Sadrists protest for press freedom (after the first in US viceroy Bremer's series of provocative clampdowns on the Sadrists that led to the first uprising: closing off the Sadrist newspaper for nothing more than criticising Bremer), the US army dissolves it, people are crushed by tanks.

Hundreds of thousands follow the Orange opposition's call to protest in Kiew against election fraud in Ukraine.

Hundreds of thousands of Blue supporters turn out to protest in other Ukrainian cities.

A hundred thousand, mostly from minorities in Norther Iraq, turn out to protest election fraud in Iraq.

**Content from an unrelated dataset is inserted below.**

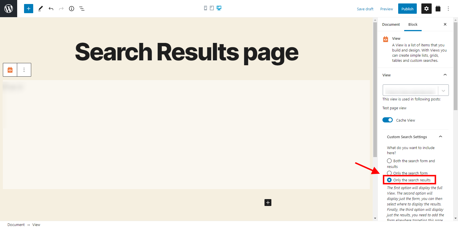Open View block more options menu
The image size is (458, 228).
point(24,70)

After calls from Maronite and Sunni leaders and the weasely Druze warlord who 'found' the perpetrator of a political assassination without any evidence, up to 70,000 Lebanese protest for the withdrawal of Syrian occupying forces (which entered in the first place with the then US government's green light, whose even earlier predecessor rigged the 1957 elections there) and for new elections which are skewered to favor Maronite Christians,

After calls from Lebanese Shi'a political party/militia Hezbollah and some Sunni and Shi'a political groups fearful of a returning civil war and Israeli/US intervention (and earlier smaller protests mainly by Sunni), 500,000 Lebanese turn out for pro-Syrian demonstrations.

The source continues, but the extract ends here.